[Brief] One range is to be output from the listing below, exactly as written: the line with "This screenshot has height=516, width=1278." to the line with "Task: Open Pass in the sidebar", both kept.

[Source material]
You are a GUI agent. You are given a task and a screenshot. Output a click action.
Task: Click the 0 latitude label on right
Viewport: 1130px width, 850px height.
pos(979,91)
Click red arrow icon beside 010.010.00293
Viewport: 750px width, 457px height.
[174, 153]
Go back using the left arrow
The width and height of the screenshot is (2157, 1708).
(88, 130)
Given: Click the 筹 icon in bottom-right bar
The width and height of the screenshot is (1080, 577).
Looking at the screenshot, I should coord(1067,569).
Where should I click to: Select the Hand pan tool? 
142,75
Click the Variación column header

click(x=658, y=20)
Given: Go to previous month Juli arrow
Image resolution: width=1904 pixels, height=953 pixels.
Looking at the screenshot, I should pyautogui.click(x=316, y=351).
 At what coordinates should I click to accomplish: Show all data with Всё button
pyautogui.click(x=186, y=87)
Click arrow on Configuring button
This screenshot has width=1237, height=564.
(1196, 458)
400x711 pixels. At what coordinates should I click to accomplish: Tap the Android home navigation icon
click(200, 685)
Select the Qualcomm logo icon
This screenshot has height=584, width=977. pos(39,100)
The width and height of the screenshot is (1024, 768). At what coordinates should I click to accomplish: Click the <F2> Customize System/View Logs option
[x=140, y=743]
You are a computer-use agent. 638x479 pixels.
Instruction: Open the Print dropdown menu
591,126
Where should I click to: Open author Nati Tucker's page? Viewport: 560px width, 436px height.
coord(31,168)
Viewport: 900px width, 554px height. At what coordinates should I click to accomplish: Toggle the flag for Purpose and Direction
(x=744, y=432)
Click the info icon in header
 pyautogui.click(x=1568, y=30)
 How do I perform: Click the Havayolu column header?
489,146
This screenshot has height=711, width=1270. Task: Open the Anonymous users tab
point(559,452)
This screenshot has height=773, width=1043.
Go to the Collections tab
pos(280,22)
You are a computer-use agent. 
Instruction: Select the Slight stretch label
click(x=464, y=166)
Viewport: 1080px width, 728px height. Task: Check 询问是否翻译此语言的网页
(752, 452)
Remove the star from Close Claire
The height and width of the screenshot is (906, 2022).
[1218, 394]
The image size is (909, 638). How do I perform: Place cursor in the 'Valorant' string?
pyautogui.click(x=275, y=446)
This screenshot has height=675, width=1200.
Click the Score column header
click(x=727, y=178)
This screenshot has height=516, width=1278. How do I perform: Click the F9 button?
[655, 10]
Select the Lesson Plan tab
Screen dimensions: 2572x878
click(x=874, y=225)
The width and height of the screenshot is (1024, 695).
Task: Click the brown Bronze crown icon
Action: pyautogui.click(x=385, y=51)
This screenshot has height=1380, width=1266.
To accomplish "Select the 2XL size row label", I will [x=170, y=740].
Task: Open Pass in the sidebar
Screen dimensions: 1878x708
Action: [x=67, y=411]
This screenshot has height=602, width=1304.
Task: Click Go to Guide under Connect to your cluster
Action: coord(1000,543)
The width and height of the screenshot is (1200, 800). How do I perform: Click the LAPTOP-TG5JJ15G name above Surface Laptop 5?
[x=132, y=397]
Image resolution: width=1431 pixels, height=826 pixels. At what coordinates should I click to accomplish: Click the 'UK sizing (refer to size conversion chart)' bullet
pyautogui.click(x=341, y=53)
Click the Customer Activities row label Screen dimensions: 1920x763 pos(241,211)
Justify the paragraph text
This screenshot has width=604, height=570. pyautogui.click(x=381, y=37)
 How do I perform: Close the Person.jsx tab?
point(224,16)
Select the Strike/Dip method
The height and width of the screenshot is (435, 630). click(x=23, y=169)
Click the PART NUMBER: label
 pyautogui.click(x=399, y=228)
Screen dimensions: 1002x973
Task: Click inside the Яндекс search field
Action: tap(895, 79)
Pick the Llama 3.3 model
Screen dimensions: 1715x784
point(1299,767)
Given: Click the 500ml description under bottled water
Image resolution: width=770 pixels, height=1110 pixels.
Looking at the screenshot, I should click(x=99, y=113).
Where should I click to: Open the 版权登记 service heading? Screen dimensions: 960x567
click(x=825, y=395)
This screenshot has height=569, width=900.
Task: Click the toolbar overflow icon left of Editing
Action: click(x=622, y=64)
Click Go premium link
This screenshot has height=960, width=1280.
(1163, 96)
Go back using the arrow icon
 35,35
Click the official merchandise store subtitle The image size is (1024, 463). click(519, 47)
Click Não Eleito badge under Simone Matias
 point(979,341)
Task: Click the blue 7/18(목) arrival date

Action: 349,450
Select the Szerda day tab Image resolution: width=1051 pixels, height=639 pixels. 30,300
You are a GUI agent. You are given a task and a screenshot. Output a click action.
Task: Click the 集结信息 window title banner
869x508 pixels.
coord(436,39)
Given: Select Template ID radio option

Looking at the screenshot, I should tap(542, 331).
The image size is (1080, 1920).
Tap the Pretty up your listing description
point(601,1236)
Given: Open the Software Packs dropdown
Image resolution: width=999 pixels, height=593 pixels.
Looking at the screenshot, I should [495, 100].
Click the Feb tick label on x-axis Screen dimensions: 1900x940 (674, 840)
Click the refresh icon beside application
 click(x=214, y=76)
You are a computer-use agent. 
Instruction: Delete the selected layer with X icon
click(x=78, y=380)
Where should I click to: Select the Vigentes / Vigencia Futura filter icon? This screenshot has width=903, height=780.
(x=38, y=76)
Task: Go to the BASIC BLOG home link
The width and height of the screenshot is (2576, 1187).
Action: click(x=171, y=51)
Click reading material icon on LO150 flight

[Exercise answer]
This screenshot has height=516, width=1278. How do I perform: Click the F9 button?
[655, 10]
Select the Lesson Plan tab
Screen dimensions: 2572x878
click(x=874, y=225)
The width and height of the screenshot is (1024, 695).
Task: Click the brown Bronze crown icon
Action: pyautogui.click(x=385, y=51)
This screenshot has height=1380, width=1266.
To accomplish "Select the 2XL size row label", I will [x=170, y=740].
Task: Open Pass in the sidebar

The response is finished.